Dataset entries:
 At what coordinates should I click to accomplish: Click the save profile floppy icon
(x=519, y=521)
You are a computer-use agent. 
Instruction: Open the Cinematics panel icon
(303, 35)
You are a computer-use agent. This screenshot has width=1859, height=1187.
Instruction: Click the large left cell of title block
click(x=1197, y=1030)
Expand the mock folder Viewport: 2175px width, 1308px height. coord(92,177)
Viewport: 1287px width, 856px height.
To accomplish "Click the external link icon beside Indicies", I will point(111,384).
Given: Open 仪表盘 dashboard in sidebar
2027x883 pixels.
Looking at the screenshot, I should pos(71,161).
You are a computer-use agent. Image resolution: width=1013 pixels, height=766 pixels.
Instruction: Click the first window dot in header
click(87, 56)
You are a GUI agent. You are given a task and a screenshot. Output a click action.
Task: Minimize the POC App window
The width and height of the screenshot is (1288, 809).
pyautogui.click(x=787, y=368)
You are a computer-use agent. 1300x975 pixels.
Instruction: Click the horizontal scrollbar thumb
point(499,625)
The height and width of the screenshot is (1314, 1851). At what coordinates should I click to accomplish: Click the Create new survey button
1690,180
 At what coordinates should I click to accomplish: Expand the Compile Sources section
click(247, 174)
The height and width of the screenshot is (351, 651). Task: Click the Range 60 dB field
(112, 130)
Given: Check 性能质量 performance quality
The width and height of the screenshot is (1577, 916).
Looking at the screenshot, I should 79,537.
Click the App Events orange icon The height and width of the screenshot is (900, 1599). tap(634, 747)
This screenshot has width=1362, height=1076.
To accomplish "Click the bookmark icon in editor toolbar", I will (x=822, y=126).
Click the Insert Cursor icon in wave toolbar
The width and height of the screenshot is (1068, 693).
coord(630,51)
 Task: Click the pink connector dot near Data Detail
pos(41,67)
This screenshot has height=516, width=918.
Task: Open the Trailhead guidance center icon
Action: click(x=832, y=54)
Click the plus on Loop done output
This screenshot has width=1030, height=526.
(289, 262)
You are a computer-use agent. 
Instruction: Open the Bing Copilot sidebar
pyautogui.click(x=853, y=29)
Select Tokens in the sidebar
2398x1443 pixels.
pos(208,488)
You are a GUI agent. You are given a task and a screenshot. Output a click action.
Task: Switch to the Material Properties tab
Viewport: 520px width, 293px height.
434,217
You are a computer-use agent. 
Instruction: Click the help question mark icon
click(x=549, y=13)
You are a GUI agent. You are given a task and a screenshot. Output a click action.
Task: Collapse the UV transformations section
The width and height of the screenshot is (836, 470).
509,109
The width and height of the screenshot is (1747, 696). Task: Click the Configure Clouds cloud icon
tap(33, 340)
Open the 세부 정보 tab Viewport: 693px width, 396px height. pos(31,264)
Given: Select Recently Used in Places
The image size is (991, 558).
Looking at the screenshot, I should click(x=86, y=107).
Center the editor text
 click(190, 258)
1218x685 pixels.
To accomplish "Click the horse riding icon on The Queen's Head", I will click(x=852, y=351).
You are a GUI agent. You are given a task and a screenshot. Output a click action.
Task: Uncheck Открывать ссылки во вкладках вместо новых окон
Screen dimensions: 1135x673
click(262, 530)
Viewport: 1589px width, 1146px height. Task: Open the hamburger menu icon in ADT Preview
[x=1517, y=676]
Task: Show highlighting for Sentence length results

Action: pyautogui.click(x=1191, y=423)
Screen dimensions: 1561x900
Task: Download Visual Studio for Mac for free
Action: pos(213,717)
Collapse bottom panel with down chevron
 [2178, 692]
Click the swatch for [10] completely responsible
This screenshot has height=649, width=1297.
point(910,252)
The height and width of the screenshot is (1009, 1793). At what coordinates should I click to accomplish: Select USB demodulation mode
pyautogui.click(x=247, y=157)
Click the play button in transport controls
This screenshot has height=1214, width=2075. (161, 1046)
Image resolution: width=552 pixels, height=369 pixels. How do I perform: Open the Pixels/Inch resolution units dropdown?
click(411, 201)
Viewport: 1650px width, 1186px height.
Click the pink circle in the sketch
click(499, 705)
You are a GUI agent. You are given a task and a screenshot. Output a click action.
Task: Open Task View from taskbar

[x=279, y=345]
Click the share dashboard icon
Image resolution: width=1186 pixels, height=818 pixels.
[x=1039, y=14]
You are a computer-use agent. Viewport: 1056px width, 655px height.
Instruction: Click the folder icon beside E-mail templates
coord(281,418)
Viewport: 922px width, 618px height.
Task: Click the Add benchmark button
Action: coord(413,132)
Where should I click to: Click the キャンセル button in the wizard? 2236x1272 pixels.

= WHAT TO WORK ON =
Give back all of the entries exactly as written.

= SOLUTION TO THIS EXERCISE =
 At what coordinates should I click to accomplish: Click the save profile floppy icon
(x=519, y=521)
You are a computer-use agent. 
Instruction: Open the Cinematics panel icon
(303, 35)
You are a computer-use agent. This screenshot has width=1859, height=1187.
Instruction: Click the large left cell of title block
click(x=1197, y=1030)
Expand the mock folder Viewport: 2175px width, 1308px height. coord(92,177)
Viewport: 1287px width, 856px height.
To accomplish "Click the external link icon beside Indicies", I will point(111,384).
Given: Open 仪表盘 dashboard in sidebar
2027x883 pixels.
Looking at the screenshot, I should pos(71,161).
You are a computer-use agent. Image resolution: width=1013 pixels, height=766 pixels.
Instruction: Click the first window dot in header
click(87, 56)
You are a GUI agent. You are given a task and a screenshot. Output a click action.
Task: Minimize the POC App window
The width and height of the screenshot is (1288, 809).
pyautogui.click(x=787, y=368)
You are a computer-use agent. 1300x975 pixels.
Instruction: Click the horizontal scrollbar thumb
point(499,625)
The height and width of the screenshot is (1314, 1851). At what coordinates should I click to accomplish: Click the Create new survey button
1690,180
 At what coordinates should I click to accomplish: Expand the Compile Sources section
click(247, 174)
The height and width of the screenshot is (351, 651). Task: Click the Range 60 dB field
(112, 130)
Given: Check 性能质量 performance quality
The width and height of the screenshot is (1577, 916).
Looking at the screenshot, I should 79,537.
Click the App Events orange icon The height and width of the screenshot is (900, 1599). tap(634, 747)
This screenshot has width=1362, height=1076.
To accomplish "Click the bookmark icon in editor toolbar", I will (x=822, y=126).
Click the Insert Cursor icon in wave toolbar
The width and height of the screenshot is (1068, 693).
coord(630,51)
 Task: Click the pink connector dot near Data Detail
pos(41,67)
This screenshot has height=516, width=918.
Task: Open the Trailhead guidance center icon
Action: click(x=832, y=54)
Click the plus on Loop done output
This screenshot has width=1030, height=526.
(289, 262)
You are a computer-use agent. 
Instruction: Open the Bing Copilot sidebar
pyautogui.click(x=853, y=29)
Select Tokens in the sidebar
2398x1443 pixels.
pos(208,488)
You are a GUI agent. You are given a task and a screenshot. Output a click action.
Task: Switch to the Material Properties tab
Viewport: 520px width, 293px height.
434,217
You are a computer-use agent. 
Instruction: Click the help question mark icon
click(x=549, y=13)
You are a GUI agent. You are given a task and a screenshot. Output a click action.
Task: Collapse the UV transformations section
The width and height of the screenshot is (836, 470).
509,109
The width and height of the screenshot is (1747, 696). Task: Click the Configure Clouds cloud icon
tap(33, 340)
Open the 세부 정보 tab Viewport: 693px width, 396px height. pos(31,264)
Given: Select Recently Used in Places
The image size is (991, 558).
Looking at the screenshot, I should click(x=86, y=107).
Center the editor text
 click(190, 258)
1218x685 pixels.
To accomplish "Click the horse riding icon on The Queen's Head", I will click(x=852, y=351).
You are a GUI agent. You are given a task and a screenshot. Output a click action.
Task: Uncheck Открывать ссылки во вкладках вместо новых окон
Screen dimensions: 1135x673
click(262, 530)
Viewport: 1589px width, 1146px height. Task: Open the hamburger menu icon in ADT Preview
[x=1517, y=676]
Task: Show highlighting for Sentence length results

Action: pyautogui.click(x=1191, y=423)
Screen dimensions: 1561x900
Task: Download Visual Studio for Mac for free
Action: pos(213,717)
Collapse bottom panel with down chevron
 [2178, 692]
Click the swatch for [10] completely responsible
This screenshot has height=649, width=1297.
point(910,252)
The height and width of the screenshot is (1009, 1793). At what coordinates should I click to accomplish: Select USB demodulation mode
pyautogui.click(x=247, y=157)
Click the play button in transport controls
This screenshot has height=1214, width=2075. (161, 1046)
Image resolution: width=552 pixels, height=369 pixels. How do I perform: Open the Pixels/Inch resolution units dropdown?
click(411, 201)
Viewport: 1650px width, 1186px height.
Click the pink circle in the sketch
click(499, 705)
You are a GUI agent. You are given a task and a screenshot. Output a click action.
Task: Open Task View from taskbar

[x=279, y=345]
Click the share dashboard icon
Image resolution: width=1186 pixels, height=818 pixels.
[x=1039, y=14]
You are a computer-use agent. Viewport: 1056px width, 655px height.
Instruction: Click the folder icon beside E-mail templates
coord(281,418)
Viewport: 922px width, 618px height.
Task: Click the Add benchmark button
Action: coord(413,132)
Where should I click to: Click the キャンセル button in the wizard? 2236x1272 pixels.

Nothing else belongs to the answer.